Именно потому, что персонажей и даже отдельные сцены в Драме не воображают, а видят наяву, Драма — при том, что использует она сходный материал (слова, стихи, сюжет), — это искусство, коренным образом отличное от искусства повествовательного. Таким образом, если вы предпочитаете Драму Литературе (подобно многим литературоведам, которые этого и не скрывают) или формируете принципы литературоведения в первую очередь на основании мнения специалистов по драматургии или на основе Драмы как таковой, вы сочинительство чистой воды вообще не поймете и приметесь навязывать ему ограничения сценических пьес. Так, например, вы скорее всего предпочтете вещам характеры, даже самые низкопробные и скучные. Про деревья как таковые в пьесу почитай что ничего и не впихнешь.

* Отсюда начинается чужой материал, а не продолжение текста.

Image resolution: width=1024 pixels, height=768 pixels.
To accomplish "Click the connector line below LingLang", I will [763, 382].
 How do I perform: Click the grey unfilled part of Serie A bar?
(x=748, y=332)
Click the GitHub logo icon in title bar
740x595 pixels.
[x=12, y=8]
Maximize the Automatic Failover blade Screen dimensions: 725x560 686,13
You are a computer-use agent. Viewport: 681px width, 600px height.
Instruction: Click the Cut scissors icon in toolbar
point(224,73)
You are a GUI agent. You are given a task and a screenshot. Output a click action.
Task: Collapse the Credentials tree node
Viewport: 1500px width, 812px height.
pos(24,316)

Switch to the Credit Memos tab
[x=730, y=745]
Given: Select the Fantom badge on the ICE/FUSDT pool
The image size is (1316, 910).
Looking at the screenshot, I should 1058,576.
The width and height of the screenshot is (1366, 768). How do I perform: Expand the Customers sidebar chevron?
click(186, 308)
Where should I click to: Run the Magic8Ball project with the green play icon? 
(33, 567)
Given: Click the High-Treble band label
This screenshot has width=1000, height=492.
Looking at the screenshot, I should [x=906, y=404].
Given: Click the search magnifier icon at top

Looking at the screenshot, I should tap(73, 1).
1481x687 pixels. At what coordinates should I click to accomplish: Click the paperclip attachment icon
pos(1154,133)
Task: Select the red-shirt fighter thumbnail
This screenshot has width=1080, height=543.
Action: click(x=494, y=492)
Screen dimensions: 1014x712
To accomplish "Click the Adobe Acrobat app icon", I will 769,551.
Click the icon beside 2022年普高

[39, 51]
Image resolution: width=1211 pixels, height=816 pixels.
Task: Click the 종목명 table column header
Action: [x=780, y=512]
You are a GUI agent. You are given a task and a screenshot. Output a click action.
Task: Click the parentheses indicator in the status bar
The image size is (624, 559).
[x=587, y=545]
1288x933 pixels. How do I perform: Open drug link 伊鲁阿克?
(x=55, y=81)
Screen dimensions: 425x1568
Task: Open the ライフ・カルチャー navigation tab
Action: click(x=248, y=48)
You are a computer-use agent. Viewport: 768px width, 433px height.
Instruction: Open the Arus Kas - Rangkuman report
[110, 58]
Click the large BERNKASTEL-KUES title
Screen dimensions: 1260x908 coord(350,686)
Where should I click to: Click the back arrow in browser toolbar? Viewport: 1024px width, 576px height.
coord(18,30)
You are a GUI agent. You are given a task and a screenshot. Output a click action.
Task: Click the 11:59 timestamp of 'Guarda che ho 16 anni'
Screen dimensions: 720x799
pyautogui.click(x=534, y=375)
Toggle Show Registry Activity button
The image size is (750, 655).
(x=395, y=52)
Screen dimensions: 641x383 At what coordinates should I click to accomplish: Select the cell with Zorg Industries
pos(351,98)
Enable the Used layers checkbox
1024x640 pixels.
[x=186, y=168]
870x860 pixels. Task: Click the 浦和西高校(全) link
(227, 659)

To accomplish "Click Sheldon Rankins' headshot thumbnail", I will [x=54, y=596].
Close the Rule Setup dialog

А вот «Драма Фаэри» — то есть пьесы, которые, если верить многочисленным свидетельствам, эльфы зачастую представляли перед людьми, — может творить Фантазию, обладающую реальностью и непосредственностью воздействия, далеко превосходящими любую человеческую технику. В результате обычно производимый ими (на человека) эффект таков, что человек выходит за пределы Вторичной Веры. Если вы вступили в драму Фаэри, вы и сами физически находитесь, или полагаете, что находитесь, в ее Вторичном Мире. Ощущение это, возможно, сходно с Грезой, и (по всей видимости) порою их путают (люди). Но в драме Фаэри вы пребываете в грезе, которую ткет иной разум, — причем осознание этого пугающего факта от вас, возможно, и ускользает. Вы соприкасаетесь с Вторичным Миром напрямую: зелье слишком крепко, так что вы верите в увиденное Первичной Верой, сколь бы невероятны ни оказались события. Вы обмануты — а уж эту ли цель преследуют эльфы (всегда или в какой–то определенный момент) — это вопрос другой. Во всяком случае, сами–то они не обманываются. Для них это — вид Искусства, отличный от Ведовства или Магии в прямом смысле этого слова. Эльфы во Вторичном Мире не живут — хотя, наверное, могут позволить себе тратить на него больше времени, нежели художники смертные. Первичный Мир, Реальность, для эльфов и людей — одна и та же, пусть воспринимают и оценивают они ее по–разному.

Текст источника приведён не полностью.